In April 2012, he released, Another Chapter, his second mixtape album.

In July 2014, he founded independent record label LLM. He signed a contract with Sun Entertainment Culture Limited, where he was managed by Paco Wong, known as "Gold Manager".

He released ADHD, his EP album on iTunes in December 2015, under the artist name of Landon L. In July 2014, he released a music video for the song titled "For You" featuring Ukrainian model Iryna Z and directed by ShotByFong.

In October 2014, he released "So Gone" with a music video featuring Jennifer Nguyen and directed by ShotByFong.

In November 2014, he released "Sophisticated" with a music video.

In April 2015, he released "Colda" with a music video featuring Jeri Lee, directed by ShotByFong.

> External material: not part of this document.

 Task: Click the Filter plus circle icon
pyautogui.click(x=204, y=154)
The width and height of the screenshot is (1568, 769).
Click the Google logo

In May 2016, he released "Music & Love" with a music video, featuring Jennifer Nguyen, directed by ShotByFong.

In June 2019, he released a single titled "Sunsets" and released Concussion, his first studio album, on Spotify.

==Personal life==
In 2014 Ling started dating actress and model Wylie Chiu. They have a dog named Bacon.

In 2017 Ling was involved in a near fatal motor vehicle accident where he was his hit by another vehicle from oncoming traffic. He sustained a traumatic brain injury (TBI) and lost consciousness due to a severe concussion.

In 2018, he was involved in another motor vehicle accident where he sustained another TBI and superficial lacerations when another vehicle hit him at an intersection. Doctors later diagnosed him with PCS and ADHD.